Kenny G's music is a favorite among 40 year old single women and elderly homosexual males. For years now G has produced some of the most suicide inducing music this planet has to offer. The sounds of Kenny G have actually been known to instantly sterilize baby seals. The moment Kenny was elected band president at Leonard Nemoy High School in Tuscaloosa Alabama he knew he would become an idol for the musically confused. G is known for being the artist with the highest amount of human excrement flung at his face. Defecators include Leonard Nemoy, The New York Knicks, that Al guy from Home Improvement, and Gene Simmons. America hopes he dies really soon.

#4 Larry Fine

Larry is known for his antics on the comic series The Three Stooges, but off the silver screen his life was anything but funny. Raised by feral dogs, Larry developed a taste for raw human flesh at an early age. His obsession with this grizzly pastime drug him into some of the darkest corners of the Thai black market. It is rumored that the lower half of Jerome (Curly) Howard's body was sold to Fine after his death in 1952. In addition to his fetish for flesh Larry Fine was an asshole to his wife and kids.

#3 Pauly Shore


For this particular winner I have to digress from my biographical tone. Encino Man gave me a few laughs as well as Son in Law but then again I was really fucking stupid back then. I watch these movies now and I want to gouge my eyes out. I remember seeing him in person at a club in Austin. My friend Adnon flicked peanuts at his face until he got the point and left. What a pathetic fuck. No matter what this guy does he will never shake off the lameness of In the Army Now, Biodome, and all the other vials of box office poison this talent less one trick peony shit all over. His stand up is overly sexual in order to shed the PG badge he earned in the 90's. It's like listening to a man drowning in his own vomit. Seriously I hope he gets some kind of rapidly spreading flesh eating virus.

#2 Screetch


No, I don't know his real name and just like the rest of America I don't care.
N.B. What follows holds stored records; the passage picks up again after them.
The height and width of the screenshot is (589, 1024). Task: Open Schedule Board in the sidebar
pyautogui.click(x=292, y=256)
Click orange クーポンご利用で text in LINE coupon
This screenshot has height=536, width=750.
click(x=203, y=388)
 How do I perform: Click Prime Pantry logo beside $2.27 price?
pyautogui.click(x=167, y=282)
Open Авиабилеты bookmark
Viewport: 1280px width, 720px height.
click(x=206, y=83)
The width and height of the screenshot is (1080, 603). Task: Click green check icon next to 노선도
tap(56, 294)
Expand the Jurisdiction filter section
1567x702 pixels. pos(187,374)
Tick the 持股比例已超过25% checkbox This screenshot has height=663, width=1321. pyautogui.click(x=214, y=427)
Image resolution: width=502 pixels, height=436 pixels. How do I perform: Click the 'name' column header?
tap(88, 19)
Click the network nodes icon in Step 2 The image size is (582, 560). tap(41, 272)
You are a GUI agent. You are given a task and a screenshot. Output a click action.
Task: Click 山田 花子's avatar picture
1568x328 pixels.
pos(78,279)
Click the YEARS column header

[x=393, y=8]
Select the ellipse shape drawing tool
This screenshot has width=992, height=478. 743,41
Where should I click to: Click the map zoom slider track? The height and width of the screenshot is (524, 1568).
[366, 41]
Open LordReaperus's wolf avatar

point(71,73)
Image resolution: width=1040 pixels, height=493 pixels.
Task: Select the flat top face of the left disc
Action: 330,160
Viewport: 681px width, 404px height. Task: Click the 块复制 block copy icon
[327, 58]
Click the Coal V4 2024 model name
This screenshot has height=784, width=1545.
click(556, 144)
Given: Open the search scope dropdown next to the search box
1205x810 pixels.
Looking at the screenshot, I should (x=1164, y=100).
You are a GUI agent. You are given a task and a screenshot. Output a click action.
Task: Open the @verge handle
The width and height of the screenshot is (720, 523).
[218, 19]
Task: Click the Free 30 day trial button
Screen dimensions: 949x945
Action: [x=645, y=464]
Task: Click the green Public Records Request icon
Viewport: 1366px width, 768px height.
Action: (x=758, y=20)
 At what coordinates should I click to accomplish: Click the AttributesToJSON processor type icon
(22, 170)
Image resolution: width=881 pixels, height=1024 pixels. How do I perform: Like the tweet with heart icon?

I think Screech is a perfect name seeing that it's the sound his career made after Saved By The Bell was canceled. Riddle me this, how does the smartest kid at Bayside High end up assistant to the principal post college? Where's the ambition? Didn't he carry AC and Zack through high school and CU? I see AC hosts some show on animal planet now. Didn't he rape a girl? Anyway, I wonder what it's like going through your whole life being known as Screech? I hope he saved some of that Bayside money because opening malls and car dealerships ain't gunna pay the rent forever.

#1 Richard Simmons


Ok, back to the fake biographic. Simmons was hatched from a reptile egg that appeared at the doorstep of an orphanage in Maine. Without parents he drowned his sorrows by consuming an excess amount of cream cheese danishes and butter cookies. Finding himself so physically disgusting, he submitted himself to an experimental weight loss program called "Scared Skinny." The program required voluntary incarceration at San Quinton penitentiary where he could only eat the rationed portions of his food that were not stolen from his plate. The inmates used his body like a human pin cushion. The relentless and violent sodomy lasted for 5 years and like a butterfly from the chrysalis he emerged the flamboyant health guru you see before you today.